- [Your goal]: Only the lines from the line containing "Proform Indoor Bike (18, 27)" to the end of the records, both included, belong in the answer, copied exactly.

[Pixel coordinate grounding data]
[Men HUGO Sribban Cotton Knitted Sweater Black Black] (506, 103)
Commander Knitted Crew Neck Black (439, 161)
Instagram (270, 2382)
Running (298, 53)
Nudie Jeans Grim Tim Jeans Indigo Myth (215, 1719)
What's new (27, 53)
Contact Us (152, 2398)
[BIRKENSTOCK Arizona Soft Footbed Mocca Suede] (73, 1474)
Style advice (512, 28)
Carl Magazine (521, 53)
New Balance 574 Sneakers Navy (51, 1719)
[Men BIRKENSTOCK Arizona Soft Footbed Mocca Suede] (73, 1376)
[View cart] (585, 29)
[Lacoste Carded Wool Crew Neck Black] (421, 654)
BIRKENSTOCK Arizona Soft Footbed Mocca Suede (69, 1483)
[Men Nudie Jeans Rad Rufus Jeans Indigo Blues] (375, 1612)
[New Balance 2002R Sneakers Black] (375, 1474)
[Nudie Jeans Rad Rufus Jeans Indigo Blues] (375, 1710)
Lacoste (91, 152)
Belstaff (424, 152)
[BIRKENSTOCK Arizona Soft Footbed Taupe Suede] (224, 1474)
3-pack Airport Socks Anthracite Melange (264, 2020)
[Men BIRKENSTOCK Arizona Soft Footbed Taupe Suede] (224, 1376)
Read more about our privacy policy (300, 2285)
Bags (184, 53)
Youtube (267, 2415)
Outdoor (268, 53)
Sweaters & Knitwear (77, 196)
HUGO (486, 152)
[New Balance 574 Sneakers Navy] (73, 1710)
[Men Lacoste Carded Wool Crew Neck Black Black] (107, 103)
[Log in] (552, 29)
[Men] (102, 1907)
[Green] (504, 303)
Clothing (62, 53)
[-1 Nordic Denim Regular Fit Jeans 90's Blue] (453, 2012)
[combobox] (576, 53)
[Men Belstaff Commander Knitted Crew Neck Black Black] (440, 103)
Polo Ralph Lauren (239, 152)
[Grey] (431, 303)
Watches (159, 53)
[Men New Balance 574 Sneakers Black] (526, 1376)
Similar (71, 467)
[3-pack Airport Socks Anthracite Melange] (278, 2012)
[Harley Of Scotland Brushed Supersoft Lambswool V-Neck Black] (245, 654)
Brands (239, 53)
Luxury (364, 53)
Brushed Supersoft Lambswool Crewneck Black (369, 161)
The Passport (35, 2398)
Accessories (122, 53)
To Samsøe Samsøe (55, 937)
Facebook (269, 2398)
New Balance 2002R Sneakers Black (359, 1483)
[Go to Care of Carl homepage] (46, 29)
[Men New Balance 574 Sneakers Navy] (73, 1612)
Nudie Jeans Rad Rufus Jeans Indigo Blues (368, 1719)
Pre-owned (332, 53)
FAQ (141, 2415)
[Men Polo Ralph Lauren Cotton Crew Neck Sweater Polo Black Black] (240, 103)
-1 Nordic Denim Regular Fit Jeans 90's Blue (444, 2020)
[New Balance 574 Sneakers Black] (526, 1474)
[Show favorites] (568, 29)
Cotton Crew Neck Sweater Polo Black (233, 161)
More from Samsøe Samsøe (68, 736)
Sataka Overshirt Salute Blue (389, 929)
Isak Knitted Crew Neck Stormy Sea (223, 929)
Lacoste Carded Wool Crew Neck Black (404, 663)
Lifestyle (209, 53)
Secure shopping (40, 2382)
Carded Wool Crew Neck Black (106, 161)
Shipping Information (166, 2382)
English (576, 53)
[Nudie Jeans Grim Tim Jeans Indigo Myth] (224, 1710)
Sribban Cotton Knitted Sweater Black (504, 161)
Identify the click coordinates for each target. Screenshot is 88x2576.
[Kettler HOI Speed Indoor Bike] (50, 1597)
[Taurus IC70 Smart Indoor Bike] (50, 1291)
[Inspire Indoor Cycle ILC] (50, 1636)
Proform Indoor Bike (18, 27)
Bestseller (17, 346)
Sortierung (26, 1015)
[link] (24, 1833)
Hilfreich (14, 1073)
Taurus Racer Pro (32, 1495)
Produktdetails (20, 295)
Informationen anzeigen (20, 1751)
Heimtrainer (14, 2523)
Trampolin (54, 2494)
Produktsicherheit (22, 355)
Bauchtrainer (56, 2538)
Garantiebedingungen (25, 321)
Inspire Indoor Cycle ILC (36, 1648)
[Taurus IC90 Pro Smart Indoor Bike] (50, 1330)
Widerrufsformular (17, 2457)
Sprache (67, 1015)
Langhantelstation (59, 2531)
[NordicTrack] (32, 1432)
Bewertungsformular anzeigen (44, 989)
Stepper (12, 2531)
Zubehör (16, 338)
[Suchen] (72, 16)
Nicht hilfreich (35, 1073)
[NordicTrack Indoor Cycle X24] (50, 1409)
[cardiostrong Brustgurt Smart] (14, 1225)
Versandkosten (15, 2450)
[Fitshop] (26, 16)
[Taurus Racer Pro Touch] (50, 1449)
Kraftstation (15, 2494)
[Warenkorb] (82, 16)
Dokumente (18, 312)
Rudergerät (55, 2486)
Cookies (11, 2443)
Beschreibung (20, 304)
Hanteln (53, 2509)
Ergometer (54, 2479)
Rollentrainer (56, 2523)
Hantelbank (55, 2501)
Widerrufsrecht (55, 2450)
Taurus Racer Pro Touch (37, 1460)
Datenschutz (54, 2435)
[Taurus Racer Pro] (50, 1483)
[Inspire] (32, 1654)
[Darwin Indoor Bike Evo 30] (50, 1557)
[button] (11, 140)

- [Task solution]:
Proform Indoor Bike (18, 27)
Bestseller (17, 346)
Sortierung (26, 1015)
[link] (24, 1833)
Hilfreich (14, 1073)
Taurus Racer Pro (32, 1495)
Produktdetails (20, 295)
Informationen anzeigen (20, 1751)
Heimtrainer (14, 2523)
Trampolin (54, 2494)
Produktsicherheit (22, 355)
Bauchtrainer (56, 2538)
Garantiebedingungen (25, 321)
Inspire Indoor Cycle ILC (36, 1648)
[Taurus IC90 Pro Smart Indoor Bike] (50, 1330)
Widerrufsformular (17, 2457)
Sprache (67, 1015)
Langhantelstation (59, 2531)
[NordicTrack] (32, 1432)
Bewertungsformular anzeigen (44, 989)
Stepper (12, 2531)
Zubehör (16, 338)
[Suchen] (72, 16)
Nicht hilfreich (35, 1073)
[NordicTrack Indoor Cycle X24] (50, 1409)
[cardiostrong Brustgurt Smart] (14, 1225)
Versandkosten (15, 2450)
[Fitshop] (26, 16)
[Taurus Racer Pro Touch] (50, 1449)
Kraftstation (15, 2494)
[Warenkorb] (82, 16)
Dokumente (18, 312)
Rudergerät (55, 2486)
Cookies (11, 2443)
Beschreibung (20, 304)
Hanteln (53, 2509)
Ergometer (54, 2479)
Rollentrainer (56, 2523)
Hantelbank (55, 2501)
Widerrufsrecht (55, 2450)
Taurus Racer Pro Touch (37, 1460)
Datenschutz (54, 2435)
[Taurus Racer Pro] (50, 1483)
[Inspire] (32, 1654)
[Darwin Indoor Bike Evo 30] (50, 1557)
[button] (11, 140)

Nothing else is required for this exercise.